Mais la vie sur le campus, ça ressemble à quoi? Le matin, les cours commencent au plus tôt à neuf heures. C’est bien connu, les étudiants ne sont pas matinaux, et émergent gentiment vers dix ou onze heures. Chacun fait ensuite son chassé-croisé sur le campus, entre les différents bâtiments. Au début, on fait des grands détours, on se perd, mais c’est positif, car on découvre des raccourcis qui nous sont plus tard bien utiles quand on est en retard pour un cours. Vers cinq heures, changement de costume! Tout le monde troque ses jeans pour un training et une vielle paire de baskets, car oui, c’est l’heure du sport. Au centre sportif, ça zigzague, ça court, ça danse et ça saute dans tous les sens. Sauf que les prix du centre sportif sont …élevés. Aucun problème! Il existe les « sociétés » formées par les étudiants. Celles-ci ont pour but de regrouper des personnes ayant des intérêts similaires, lors d’activités ou d’événements. Par exemple, j’ai rejoint la société de danse, qui propose un large choix de cours hebdomadaires, donnés par des étudiants bénévoles et enthousiastes. La liste des sociétés s’allonge toujours plus, car chaque étudiant a la possibilité de créer la sienne s’il ne trouve pas son bonheur. Et croyez-moi, il y en a de toute sorte, comme la société de magie, ou encore de quidditch (ne me demandez pas ce qu’ils font durant leurs réunions, moi non plus je n’en n’ai pas la moindre idée!). A huit heures, c’est le moment du dinner in the kitchen avec ses colocataires, suivi de la cuppa tea et des discussions interminables dans lesquelles on refait le monde.
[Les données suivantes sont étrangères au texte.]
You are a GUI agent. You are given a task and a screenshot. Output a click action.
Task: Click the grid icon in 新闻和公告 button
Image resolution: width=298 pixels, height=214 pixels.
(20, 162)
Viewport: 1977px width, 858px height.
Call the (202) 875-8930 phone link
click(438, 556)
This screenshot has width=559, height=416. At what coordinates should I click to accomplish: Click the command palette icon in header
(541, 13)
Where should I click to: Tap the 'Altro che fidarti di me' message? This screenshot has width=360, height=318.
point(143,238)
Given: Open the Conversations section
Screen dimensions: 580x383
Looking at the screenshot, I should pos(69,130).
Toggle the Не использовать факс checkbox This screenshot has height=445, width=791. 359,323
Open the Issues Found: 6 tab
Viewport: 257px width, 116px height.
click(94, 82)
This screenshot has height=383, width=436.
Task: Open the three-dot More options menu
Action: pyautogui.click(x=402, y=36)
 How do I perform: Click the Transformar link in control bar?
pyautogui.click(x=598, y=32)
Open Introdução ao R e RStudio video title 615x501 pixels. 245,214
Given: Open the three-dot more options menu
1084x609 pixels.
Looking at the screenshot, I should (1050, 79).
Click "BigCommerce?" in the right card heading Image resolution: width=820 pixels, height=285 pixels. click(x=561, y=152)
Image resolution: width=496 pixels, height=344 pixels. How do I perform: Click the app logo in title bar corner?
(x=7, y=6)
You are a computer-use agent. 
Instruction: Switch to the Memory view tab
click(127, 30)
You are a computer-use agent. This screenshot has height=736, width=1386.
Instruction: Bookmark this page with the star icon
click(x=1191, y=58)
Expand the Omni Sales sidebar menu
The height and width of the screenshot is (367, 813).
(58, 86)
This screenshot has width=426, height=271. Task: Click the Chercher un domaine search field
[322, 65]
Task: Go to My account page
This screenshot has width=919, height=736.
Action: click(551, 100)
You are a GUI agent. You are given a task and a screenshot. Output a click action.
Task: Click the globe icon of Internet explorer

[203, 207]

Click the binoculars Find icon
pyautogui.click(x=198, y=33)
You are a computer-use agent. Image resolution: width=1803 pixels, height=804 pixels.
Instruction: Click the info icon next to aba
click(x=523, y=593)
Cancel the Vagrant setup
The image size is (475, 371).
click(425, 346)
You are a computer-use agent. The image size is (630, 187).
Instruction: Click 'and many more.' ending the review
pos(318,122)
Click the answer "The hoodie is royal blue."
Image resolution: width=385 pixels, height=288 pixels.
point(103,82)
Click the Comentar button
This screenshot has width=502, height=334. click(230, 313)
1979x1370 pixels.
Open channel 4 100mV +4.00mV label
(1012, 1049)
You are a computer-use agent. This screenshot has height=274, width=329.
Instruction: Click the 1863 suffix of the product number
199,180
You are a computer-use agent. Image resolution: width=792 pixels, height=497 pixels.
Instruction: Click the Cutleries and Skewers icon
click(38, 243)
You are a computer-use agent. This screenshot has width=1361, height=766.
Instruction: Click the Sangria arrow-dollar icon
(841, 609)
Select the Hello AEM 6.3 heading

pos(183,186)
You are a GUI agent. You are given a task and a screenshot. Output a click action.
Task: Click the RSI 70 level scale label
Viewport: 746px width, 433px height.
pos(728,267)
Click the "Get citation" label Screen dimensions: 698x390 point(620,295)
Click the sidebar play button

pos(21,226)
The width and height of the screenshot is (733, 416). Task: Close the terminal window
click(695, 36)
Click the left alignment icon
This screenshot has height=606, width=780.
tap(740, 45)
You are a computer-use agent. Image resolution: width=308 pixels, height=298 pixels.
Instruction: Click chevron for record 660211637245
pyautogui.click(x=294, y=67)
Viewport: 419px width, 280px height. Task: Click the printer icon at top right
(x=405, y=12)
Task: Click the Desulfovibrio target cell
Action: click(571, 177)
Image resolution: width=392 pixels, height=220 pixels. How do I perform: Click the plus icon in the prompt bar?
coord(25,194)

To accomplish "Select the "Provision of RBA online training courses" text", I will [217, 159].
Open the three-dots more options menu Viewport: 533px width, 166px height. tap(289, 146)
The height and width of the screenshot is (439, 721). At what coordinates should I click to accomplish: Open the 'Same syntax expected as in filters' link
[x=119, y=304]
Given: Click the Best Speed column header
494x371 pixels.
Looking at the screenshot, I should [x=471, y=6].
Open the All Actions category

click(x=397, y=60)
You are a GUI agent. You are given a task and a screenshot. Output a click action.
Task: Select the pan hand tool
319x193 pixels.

Ensuite, il y a les studieux qui retournent à leurs bouquins, et il y a les autres, qui retournent sur le campus pour terminer la soirée entre amis dans un bar. Les weekends, la plupart des étudiants rentrent chez eux, et les Erasmus en profitent pour visiter l’Angleterre, car oui, il y en a des choses à voir! Mais je m’arrête là, car cet article n’est pas sensé être un guide touristique.

Devant les canaux
- Pour finir, quels sont les avantages d’être une étudiante Erasmus? D’un point de vue académique, on a la possibilité de suivre des cours qui sont bien sûr différents de ceux qu’on suivrait à Lausanne, mais je considère que c’est un enrichissement, puisqu’on découvre de nouvelles façon de travailler et d’apprendre. En plus, partir dans un pays où la langue parlée n’est pas le français permet d’améliorer et de perfectionner notre niveau personnel, puisque notre vie de tous les jours se déroule dans cet univers linguistique différent. Et pour terminer, on apprend aussi beaucoup à se connaître soi-même, étant loin des repères familiers. Un des points forts d’un séjour Erasmus, c’est qu’on est très encadrés. Durant la première semaine, on a des meetings tous les jours, où l’on fait la connaissance de nombreux autres étudiants venant du monde entier, avec qui on tisse vite des liens d’amitié, puisqu’on vit tous les moments difficiles de l’arrivée dans un nouvel environnement. Soyez donc curieux, et profitez de cette chance extraordinaire!